Tuesday, June 29, 2004

Stephen King at The Independent can see the termites eating at the foundation of Global Recovery Estates.
  • the PE ratio of the US equity market is far above its long-term average; "equities today offer the same kind of excellent value that was available in 1929";
  • housing bubbles in the UK and much of the US;
  • the massive US current account deficit;
King continues:
These three oddities suggest that bubbly behaviour still persists. People are still prepared to pay more than before for owning equities. They're prepared to pay a lot more than before to own houses. And they're prepared to carry on borrowing in ways that we've never seen before.

At a pinch, it might be just about possible to justify this behaviour. Those who seek to do so rely on two arguments. First, they point out that we're seeing a supply-side revolution which is transforming the world economy, driven by new technologies and the arrival of new economic powerhouses such as China. If this means stronger long-term growth, that might justify higher asset prices today than in the past.

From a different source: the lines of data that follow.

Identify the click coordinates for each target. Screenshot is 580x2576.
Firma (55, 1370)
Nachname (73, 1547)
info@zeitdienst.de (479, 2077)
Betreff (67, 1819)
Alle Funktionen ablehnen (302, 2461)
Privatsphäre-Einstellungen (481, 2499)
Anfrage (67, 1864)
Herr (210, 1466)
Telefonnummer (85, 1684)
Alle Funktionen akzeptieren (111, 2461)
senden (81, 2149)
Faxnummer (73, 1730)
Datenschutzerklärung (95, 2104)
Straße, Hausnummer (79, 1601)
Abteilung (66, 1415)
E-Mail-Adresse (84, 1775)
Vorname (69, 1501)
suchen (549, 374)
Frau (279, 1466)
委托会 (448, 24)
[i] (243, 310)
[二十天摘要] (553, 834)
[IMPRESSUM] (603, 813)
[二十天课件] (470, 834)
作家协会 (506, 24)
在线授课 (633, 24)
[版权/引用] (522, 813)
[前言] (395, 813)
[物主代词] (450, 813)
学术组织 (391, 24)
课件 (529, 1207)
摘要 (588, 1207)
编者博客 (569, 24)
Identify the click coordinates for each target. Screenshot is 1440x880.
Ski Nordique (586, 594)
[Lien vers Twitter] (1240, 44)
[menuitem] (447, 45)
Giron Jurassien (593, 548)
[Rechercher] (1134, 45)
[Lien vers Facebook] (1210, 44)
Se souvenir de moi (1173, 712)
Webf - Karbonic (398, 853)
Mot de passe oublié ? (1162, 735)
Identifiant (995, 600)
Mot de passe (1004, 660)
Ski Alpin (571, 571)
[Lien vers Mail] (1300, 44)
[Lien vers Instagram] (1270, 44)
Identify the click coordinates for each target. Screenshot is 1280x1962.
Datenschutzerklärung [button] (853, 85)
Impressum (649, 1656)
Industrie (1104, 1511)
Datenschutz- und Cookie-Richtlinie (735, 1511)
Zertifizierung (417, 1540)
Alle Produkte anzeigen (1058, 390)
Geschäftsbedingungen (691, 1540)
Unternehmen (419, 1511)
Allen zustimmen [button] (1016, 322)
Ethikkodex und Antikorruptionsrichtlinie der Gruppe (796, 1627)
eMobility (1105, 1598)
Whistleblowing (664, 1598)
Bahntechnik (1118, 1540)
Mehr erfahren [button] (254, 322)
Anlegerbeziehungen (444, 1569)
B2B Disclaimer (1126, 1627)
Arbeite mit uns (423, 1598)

Their second argument relies on the observation that interest rates are quite a lot lower today than they used to be. A lower discount rate justifies higher asset valuations - hence more expensive shares and houses - and also paves the way for higher sustainable levels of debt.

These arguments are all very well but, in my view, they don't really make an awful lot of sense
Indeed, the first argument is basically a rehash of "New Economy" thinking of the late 1990s. The second is just plain wrong. Indeed nominal short-term interest rates are incredibly low. But real long-term rates which one would think informs purchases of equities, houses, and durable consumer goods are not particularly low at all. King recommends a "weak dollar" policy but fails to show just how weak the USD must get to start chipping away at these imbalances. After all, a 13% decline over the last two years didn't make a dent in the current account deficit. With a global economy still highly dependent on US consumption and East Asian central banks still determined to buy dollars no matter how poor an investment, a weak dollar policy faces one hell of a Sisyphean hill to climb.